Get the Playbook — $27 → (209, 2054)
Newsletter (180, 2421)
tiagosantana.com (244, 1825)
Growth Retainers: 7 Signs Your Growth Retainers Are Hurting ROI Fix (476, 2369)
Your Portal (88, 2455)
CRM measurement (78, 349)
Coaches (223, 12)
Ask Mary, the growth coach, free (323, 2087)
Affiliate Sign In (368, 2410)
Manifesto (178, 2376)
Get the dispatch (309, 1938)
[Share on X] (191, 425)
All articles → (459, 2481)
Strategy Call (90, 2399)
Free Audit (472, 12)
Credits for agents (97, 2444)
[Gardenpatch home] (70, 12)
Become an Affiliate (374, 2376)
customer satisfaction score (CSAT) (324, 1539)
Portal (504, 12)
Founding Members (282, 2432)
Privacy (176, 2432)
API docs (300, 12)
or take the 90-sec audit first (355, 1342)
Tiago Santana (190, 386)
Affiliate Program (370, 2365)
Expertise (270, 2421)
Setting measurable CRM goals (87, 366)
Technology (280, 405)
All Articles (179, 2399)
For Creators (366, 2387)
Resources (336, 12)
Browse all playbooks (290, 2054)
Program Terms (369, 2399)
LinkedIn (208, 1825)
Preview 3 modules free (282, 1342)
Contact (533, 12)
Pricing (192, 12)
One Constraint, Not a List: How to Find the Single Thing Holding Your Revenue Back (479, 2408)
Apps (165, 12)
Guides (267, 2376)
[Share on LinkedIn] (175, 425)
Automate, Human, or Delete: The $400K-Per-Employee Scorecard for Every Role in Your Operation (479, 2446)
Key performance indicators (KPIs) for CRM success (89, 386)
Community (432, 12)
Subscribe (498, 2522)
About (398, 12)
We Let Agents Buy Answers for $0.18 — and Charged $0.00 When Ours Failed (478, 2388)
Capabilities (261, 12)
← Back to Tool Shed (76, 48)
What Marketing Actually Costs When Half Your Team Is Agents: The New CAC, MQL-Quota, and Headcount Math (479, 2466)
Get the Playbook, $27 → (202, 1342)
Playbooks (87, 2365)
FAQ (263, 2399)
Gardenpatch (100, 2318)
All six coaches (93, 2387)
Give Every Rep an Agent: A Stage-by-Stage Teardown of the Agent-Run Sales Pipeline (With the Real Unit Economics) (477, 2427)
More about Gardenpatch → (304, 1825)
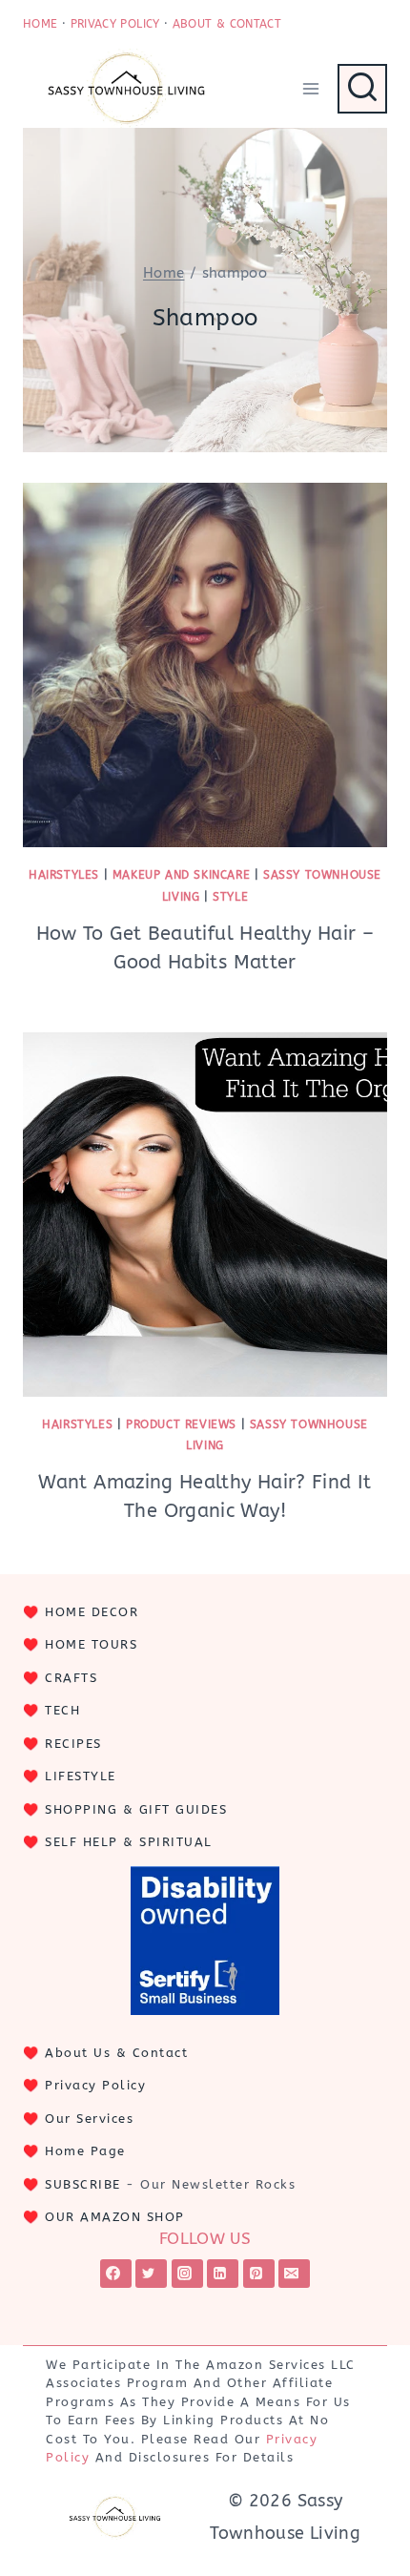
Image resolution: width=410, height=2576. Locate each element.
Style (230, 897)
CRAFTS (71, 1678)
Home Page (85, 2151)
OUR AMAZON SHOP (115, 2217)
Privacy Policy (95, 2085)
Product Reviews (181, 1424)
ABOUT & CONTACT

•••••

Exercise directions
From the entries above, write out only the lines starting at the line that holds "[Gardenpatch home] (70, 12)" and ending at the line that holds "Shed (76, 48)", keeping both and matching them exactly.

Solution for this exercise
[Gardenpatch home] (70, 12)
Become an Affiliate (374, 2376)
customer satisfaction score (CSAT) (324, 1539)
Portal (504, 12)
Founding Members (282, 2432)
Privacy (176, 2432)
API docs (300, 12)
or take the 90-sec audit first (355, 1342)
Tiago Santana (190, 386)
Affiliate Program (370, 2365)
Expertise (270, 2421)
Setting measurable CRM goals (87, 366)
Technology (280, 405)
All Articles (179, 2399)
For Creators (366, 2387)
Resources (336, 12)
Browse all playbooks (290, 2054)
Program Terms (369, 2399)
LinkedIn (208, 1825)
Preview 3 modules free (282, 1342)
Contact (533, 12)
Pricing (192, 12)
One Constraint, Not a List: How to Find the Single Thing Holding Your Revenue Back (479, 2408)
Apps (165, 12)
Guides (267, 2376)
[Share on LinkedIn] (175, 425)
Automate, Human, or Delete: The $400K-Per-Employee Scorecard for Every Role in Your Operation (479, 2446)
Key performance indicators (KPIs) for CRM success (89, 386)
Community (432, 12)
Subscribe (498, 2522)
About (398, 12)
We Let Agents Buy Answers for $0.18 — and Charged $0.00 When Ours Failed (478, 2388)
Capabilities (261, 12)
← Back to Tool Shed (76, 48)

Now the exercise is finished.